L’acharnement thérapeutique qui est généralement considéré comme abusif ne peut lui-même faire l’objet de règles précises tant les cas sont variés et tant l’espérance de la vie peut parfois faire des miracles. Néanmoins, il est admis que la lutte contre la mort individuelle trouve ses limites dans les limites de la nature humaine et dans le discernement. Cette règle est sans doute plus vraie encore au niveau collectif qu’au niveau individuel.
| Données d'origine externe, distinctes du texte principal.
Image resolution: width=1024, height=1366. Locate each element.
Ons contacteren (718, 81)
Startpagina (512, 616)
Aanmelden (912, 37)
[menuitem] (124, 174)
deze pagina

Dans chaque combat contre la maladie et la mort, il y a un seuil au-delà duquel les moyens déployés sont plus coûteux que profitables, moins en termes monétaires qu’humains, psychologiques, sociaux… Il est bien sûr toujours terrible d’être face à ce dilemme qui ressemble à celui de la mère grecque de Camus à laquelle le SS demande de désigner celui de ses fils qu’il doit fusiller. Il ne serait pas mieux d’ailleurs d’agir de manière aléatoire comme dans un bateau en perdition dont les marins affamés tirent au sort celui qui va être mangé pour le bien de tous les autres. Ne devrait-il pas plutôt mourir tous ? Le débat ne peut être fermé. Mais précisément, il s’agit ici de tout autre chose, d’un choix qui peut et doit être raisonné autant que faire se peut. Essayons.

Faudrait-il interdire la circulation de tout véhicule terrestre à moteur pour gagner ces vies perdues ?

En 2019, le nombre de morts sur les routes de France métropolitaine était de 3 239 décès. Selon l’OMS, les accidents de la route ont fait 1,4 million de morts en 2016 dans le monde. Faudrait-il interdire la circulation de tout véhicule terrestre à moteur pour gagner ces vies perdues ? Une très récente étude parue dans la revue anglaise European Heart Journal juge la pollution de l’air responsable de 8,79 millions de morts par an dans le monde, dont 67.000 en France. Faudrait-il arrêter toute activité polluante pour éviter ces décès ? Il y aurait chaque année dans le monde 2 millions de morts par suite d’accidents ou maladie du travail. Faudrait-il supprimer le travail pour autant ?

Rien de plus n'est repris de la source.